Input data START
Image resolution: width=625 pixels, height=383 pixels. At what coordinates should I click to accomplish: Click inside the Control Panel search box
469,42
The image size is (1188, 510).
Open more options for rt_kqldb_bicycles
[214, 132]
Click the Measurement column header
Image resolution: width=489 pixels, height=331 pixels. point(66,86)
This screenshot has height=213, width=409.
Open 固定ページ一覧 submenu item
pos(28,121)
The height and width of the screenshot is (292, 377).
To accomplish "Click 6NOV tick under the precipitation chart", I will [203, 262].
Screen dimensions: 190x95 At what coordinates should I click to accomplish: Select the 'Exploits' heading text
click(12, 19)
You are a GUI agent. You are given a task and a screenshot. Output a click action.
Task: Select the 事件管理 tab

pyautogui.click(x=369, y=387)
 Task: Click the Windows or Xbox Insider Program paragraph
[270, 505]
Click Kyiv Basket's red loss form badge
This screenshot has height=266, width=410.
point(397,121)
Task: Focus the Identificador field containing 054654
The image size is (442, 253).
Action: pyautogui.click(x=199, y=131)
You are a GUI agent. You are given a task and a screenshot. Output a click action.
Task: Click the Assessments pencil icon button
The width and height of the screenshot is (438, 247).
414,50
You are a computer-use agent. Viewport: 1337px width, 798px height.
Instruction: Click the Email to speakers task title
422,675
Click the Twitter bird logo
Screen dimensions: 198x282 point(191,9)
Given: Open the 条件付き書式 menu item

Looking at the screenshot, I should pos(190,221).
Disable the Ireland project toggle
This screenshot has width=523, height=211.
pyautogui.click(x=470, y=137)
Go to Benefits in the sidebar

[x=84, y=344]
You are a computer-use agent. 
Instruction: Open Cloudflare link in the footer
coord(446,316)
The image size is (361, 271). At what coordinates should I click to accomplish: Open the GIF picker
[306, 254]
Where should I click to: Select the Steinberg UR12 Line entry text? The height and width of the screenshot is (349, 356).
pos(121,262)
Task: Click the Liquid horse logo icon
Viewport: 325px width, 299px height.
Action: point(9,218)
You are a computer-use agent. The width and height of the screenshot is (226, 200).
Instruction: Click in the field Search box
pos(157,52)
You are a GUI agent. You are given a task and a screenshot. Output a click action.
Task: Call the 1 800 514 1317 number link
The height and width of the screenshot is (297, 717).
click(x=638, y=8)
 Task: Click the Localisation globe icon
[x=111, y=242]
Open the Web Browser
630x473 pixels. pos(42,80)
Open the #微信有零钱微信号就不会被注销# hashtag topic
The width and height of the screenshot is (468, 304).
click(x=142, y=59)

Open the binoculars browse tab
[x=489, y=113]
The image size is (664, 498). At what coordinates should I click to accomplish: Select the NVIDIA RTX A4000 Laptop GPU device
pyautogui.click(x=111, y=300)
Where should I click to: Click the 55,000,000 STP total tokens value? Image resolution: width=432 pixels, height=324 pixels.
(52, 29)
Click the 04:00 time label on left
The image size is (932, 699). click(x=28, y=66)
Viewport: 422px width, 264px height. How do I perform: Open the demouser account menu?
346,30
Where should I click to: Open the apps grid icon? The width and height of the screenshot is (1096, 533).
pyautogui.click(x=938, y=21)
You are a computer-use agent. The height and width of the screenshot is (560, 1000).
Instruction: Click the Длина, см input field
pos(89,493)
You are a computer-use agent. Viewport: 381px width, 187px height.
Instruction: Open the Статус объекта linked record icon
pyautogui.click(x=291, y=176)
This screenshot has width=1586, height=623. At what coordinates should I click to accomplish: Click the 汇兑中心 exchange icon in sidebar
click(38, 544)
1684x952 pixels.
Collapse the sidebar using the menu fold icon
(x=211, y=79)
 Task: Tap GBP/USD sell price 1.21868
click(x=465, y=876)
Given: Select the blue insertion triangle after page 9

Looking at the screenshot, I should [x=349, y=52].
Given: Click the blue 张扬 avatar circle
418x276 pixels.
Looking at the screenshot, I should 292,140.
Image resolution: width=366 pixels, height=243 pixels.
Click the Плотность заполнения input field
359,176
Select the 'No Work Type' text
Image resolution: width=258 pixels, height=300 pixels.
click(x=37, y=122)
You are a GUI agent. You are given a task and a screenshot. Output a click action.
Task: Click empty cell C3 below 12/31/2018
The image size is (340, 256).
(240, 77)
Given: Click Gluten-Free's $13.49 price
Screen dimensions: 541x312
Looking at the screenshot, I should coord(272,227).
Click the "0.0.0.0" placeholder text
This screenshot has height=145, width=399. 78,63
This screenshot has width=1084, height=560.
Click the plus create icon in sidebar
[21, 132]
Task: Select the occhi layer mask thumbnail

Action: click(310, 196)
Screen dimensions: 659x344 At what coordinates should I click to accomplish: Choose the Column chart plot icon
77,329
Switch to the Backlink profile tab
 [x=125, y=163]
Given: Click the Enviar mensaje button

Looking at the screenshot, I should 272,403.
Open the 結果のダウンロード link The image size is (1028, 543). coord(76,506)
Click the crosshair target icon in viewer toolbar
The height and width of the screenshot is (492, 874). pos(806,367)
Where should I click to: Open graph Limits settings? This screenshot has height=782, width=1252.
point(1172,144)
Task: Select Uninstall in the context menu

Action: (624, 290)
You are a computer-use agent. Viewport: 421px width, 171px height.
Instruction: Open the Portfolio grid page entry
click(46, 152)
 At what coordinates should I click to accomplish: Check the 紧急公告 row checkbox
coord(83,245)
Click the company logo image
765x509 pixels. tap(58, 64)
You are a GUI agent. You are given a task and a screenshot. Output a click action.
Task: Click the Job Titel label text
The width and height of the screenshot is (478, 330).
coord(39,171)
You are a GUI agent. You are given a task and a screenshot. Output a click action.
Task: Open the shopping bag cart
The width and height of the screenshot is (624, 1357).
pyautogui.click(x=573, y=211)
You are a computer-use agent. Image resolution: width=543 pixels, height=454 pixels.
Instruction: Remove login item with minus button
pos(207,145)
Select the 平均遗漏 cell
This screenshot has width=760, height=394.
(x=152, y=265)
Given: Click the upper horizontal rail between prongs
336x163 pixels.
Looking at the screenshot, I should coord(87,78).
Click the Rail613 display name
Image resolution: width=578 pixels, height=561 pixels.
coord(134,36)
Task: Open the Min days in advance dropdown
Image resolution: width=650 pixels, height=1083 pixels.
Input data END
Work required –
Would you please transcribe all of the entries above exactly?

Exercise response –
Image resolution: width=625 pixels, height=383 pixels. At what coordinates should I click to accomplish: Click inside the Control Panel search box
469,42
The image size is (1188, 510).
Open more options for rt_kqldb_bicycles
[214, 132]
Click the Measurement column header
Image resolution: width=489 pixels, height=331 pixels. point(66,86)
This screenshot has height=213, width=409.
Open 固定ページ一覧 submenu item
pos(28,121)
The height and width of the screenshot is (292, 377).
To accomplish "Click 6NOV tick under the precipitation chart", I will [203, 262].
Screen dimensions: 190x95 At what coordinates should I click to accomplish: Select the 'Exploits' heading text
click(12, 19)
You are a GUI agent. You are given a task and a screenshot. Output a click action.
Task: Select the 事件管理 tab

pyautogui.click(x=369, y=387)
 Task: Click the Windows or Xbox Insider Program paragraph
[270, 505]
Click Kyiv Basket's red loss form badge
This screenshot has height=266, width=410.
point(397,121)
Task: Focus the Identificador field containing 054654
The image size is (442, 253).
Action: pyautogui.click(x=199, y=131)
You are a GUI agent. You are given a task and a screenshot. Output a click action.
Task: Click the Assessments pencil icon button
The width and height of the screenshot is (438, 247).
414,50
You are a computer-use agent. Viewport: 1337px width, 798px height.
Instruction: Click the Email to speakers task title
422,675
Click the Twitter bird logo
Screen dimensions: 198x282 point(191,9)
Given: Open the 条件付き書式 menu item

Looking at the screenshot, I should pos(190,221).
Disable the Ireland project toggle
This screenshot has width=523, height=211.
pyautogui.click(x=470, y=137)
Go to Benefits in the sidebar

[x=84, y=344]
You are a computer-use agent. 
Instruction: Open Cloudflare link in the footer
coord(446,316)
The image size is (361, 271). At what coordinates should I click to accomplish: Open the GIF picker
[306, 254]
Where should I click to: Select the Steinberg UR12 Line entry text? The height and width of the screenshot is (349, 356).
pos(121,262)
Task: Click the Liquid horse logo icon
Viewport: 325px width, 299px height.
Action: point(9,218)
You are a computer-use agent. The width and height of the screenshot is (226, 200).
Instruction: Click in the field Search box
pos(157,52)
You are a GUI agent. You are given a task and a screenshot. Output a click action.
Task: Call the 1 800 514 1317 number link
The height and width of the screenshot is (297, 717).
click(x=638, y=8)
 Task: Click the Localisation globe icon
[x=111, y=242]
Open the Web Browser
630x473 pixels. pos(42,80)
Open the #微信有零钱微信号就不会被注销# hashtag topic
The width and height of the screenshot is (468, 304).
click(x=142, y=59)

Open the binoculars browse tab
[x=489, y=113]
The image size is (664, 498). At what coordinates should I click to accomplish: Select the NVIDIA RTX A4000 Laptop GPU device
pyautogui.click(x=111, y=300)
Where should I click to: Click the 55,000,000 STP total tokens value? Image resolution: width=432 pixels, height=324 pixels.
(52, 29)
Click the 04:00 time label on left
The image size is (932, 699). click(x=28, y=66)
Viewport: 422px width, 264px height. How do I perform: Open the demouser account menu?
346,30
Where should I click to: Open the apps grid icon? The width and height of the screenshot is (1096, 533).
pyautogui.click(x=938, y=21)
You are a computer-use agent. The height and width of the screenshot is (560, 1000).
Instruction: Click the Длина, см input field
pos(89,493)
You are a computer-use agent. Viewport: 381px width, 187px height.
Instruction: Open the Статус объекта linked record icon
pyautogui.click(x=291, y=176)
This screenshot has width=1586, height=623. At what coordinates should I click to accomplish: Click the 汇兑中心 exchange icon in sidebar
click(38, 544)
1684x952 pixels.
Collapse the sidebar using the menu fold icon
(x=211, y=79)
 Task: Tap GBP/USD sell price 1.21868
click(x=465, y=876)
Given: Select the blue insertion triangle after page 9

Looking at the screenshot, I should [x=349, y=52].
Given: Click the blue 张扬 avatar circle
418x276 pixels.
Looking at the screenshot, I should 292,140.
Image resolution: width=366 pixels, height=243 pixels.
Click the Плотность заполнения input field
359,176
Select the 'No Work Type' text
Image resolution: width=258 pixels, height=300 pixels.
click(x=37, y=122)
You are a GUI agent. You are given a task and a screenshot. Output a click action.
Task: Click empty cell C3 below 12/31/2018
The image size is (340, 256).
(240, 77)
Given: Click Gluten-Free's $13.49 price
Screen dimensions: 541x312
Looking at the screenshot, I should coord(272,227).
Click the "0.0.0.0" placeholder text
This screenshot has height=145, width=399. 78,63
This screenshot has width=1084, height=560.
Click the plus create icon in sidebar
[21, 132]
Task: Select the occhi layer mask thumbnail

Action: click(310, 196)
Screen dimensions: 659x344 At what coordinates should I click to accomplish: Choose the Column chart plot icon
77,329
Switch to the Backlink profile tab
 [x=125, y=163]
Given: Click the Enviar mensaje button

Looking at the screenshot, I should 272,403.
Open the 結果のダウンロード link The image size is (1028, 543). coord(76,506)
Click the crosshair target icon in viewer toolbar
The height and width of the screenshot is (492, 874). pos(806,367)
Where should I click to: Open graph Limits settings? This screenshot has height=782, width=1252.
point(1172,144)
Task: Select Uninstall in the context menu

Action: (624, 290)
You are a computer-use agent. Viewport: 421px width, 171px height.
Instruction: Open the Portfolio grid page entry
click(46, 152)
 At what coordinates should I click to accomplish: Check the 紧急公告 row checkbox
coord(83,245)
Click the company logo image
765x509 pixels. tap(58, 64)
You are a GUI agent. You are given a task and a screenshot. Output a click action.
Task: Click the Job Titel label text
The width and height of the screenshot is (478, 330).
coord(39,171)
You are a GUI agent. You are given a task and a screenshot. Output a click action.
Task: Open the shopping bag cart
The width and height of the screenshot is (624, 1357).
pyautogui.click(x=573, y=211)
You are a computer-use agent. Image resolution: width=543 pixels, height=454 pixels.
Instruction: Remove login item with minus button
pos(207,145)
Select the 平均遗漏 cell
This screenshot has width=760, height=394.
(x=152, y=265)
Given: Click the upper horizontal rail between prongs
336x163 pixels.
Looking at the screenshot, I should coord(87,78).
Click the Rail613 display name
Image resolution: width=578 pixels, height=561 pixels.
coord(134,36)
Task: Open the Min days in advance dropdown
Image resolution: width=650 pixels, height=1083 pixels.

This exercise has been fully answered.